You've out appled apple. If I could create todo's and categorize them GTD
style I might return to iOS.

\- Floating Tasks (where they carry over) to me would be an instant sell. It's
an absolute must and few people even know about it. I'd buy it on the spot if
there was there.

\- My work flow is - create todo's in general, and then the floating todo's
get scheduled on a day. Each day, I then assign a time to them (drag them) and
I have my schedule for the day. My job is just to create the todo's as they
come up, or enter the hard appointments. In the end, todo's become calendar
items.

\- Allow syncing via wifi to your computer instead of just through icloud or
google sync. All three would appeal to everyone

\- If you want to connect off line feel free, I have obsessed over the perfect
calendar/todo system for about 6 years trying to replicate the productivity
nirvana I had on Palm OS with DateBK6. DateBK6 was the one app made me use the
Treo years after it was outdated and it was by far the smartest and most
productive app I've ever used in my life. All my efforts through Windows
Mobile, iOS and now Android have been to replicate _that_ experience.

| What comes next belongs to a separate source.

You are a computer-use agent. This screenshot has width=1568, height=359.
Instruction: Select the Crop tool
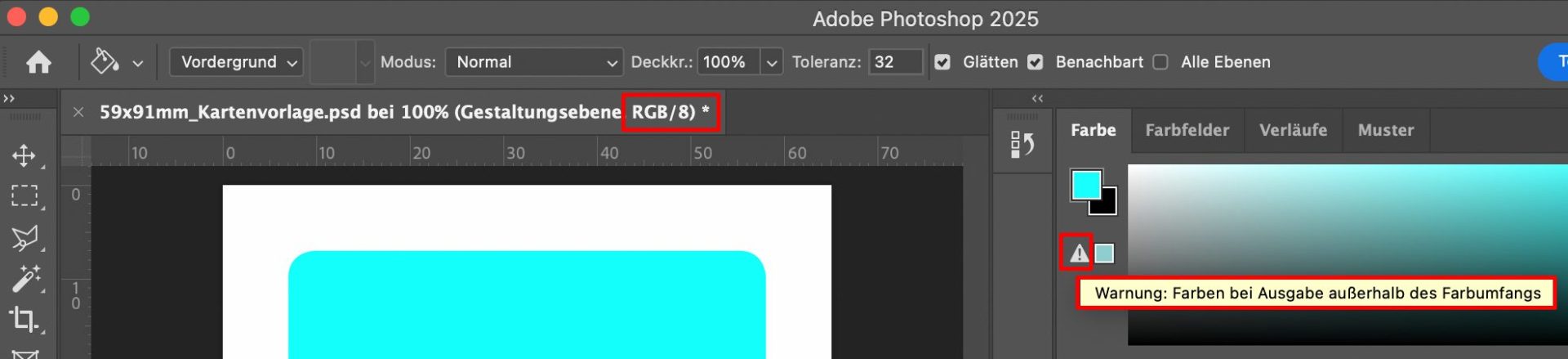(24, 319)
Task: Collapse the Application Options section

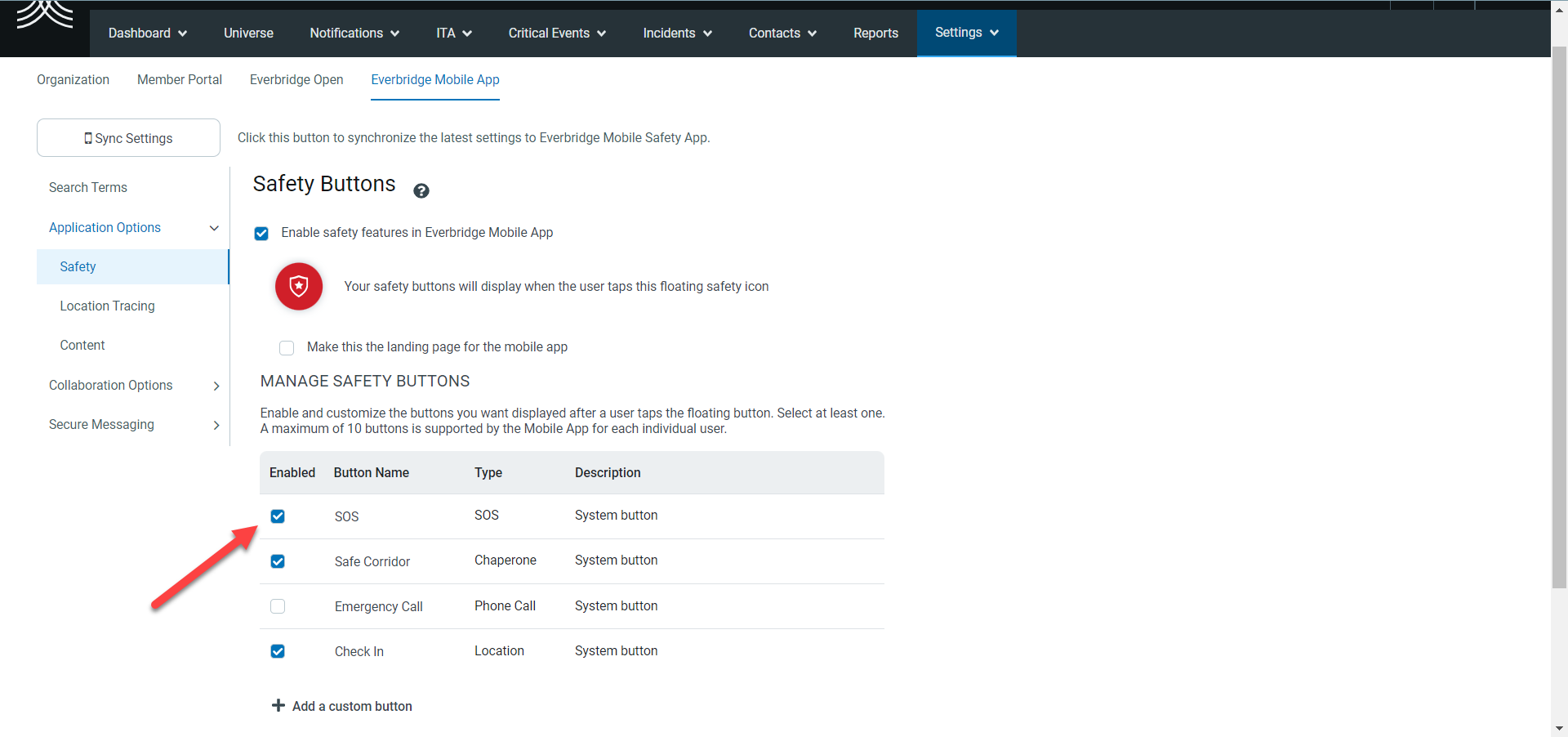Action: [214, 228]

Pimlical is becoming more intuitive by the day, it's highly gestured workflow
is sinking it's teeth into me. I might not be fond of Gingerbread but the
tractorbeam of a working calendar/todo is too strong. The app was built by the
same company that has built the best calendar/todo I've ever used, DateBK6.

About the site:

\- The video was great. The music selection helped express the magicalness of
how light and easy it is.

\- It might be worthwhile having an interactive demo where people can drag
things themselves. Might be a moot point in the beginning but a lack of
buttons can be intimidating. Not for me though.

Good luck.

What I like about yours is natively tying in the power of gestures. They're
simple, but could become advanced easily for advanced users.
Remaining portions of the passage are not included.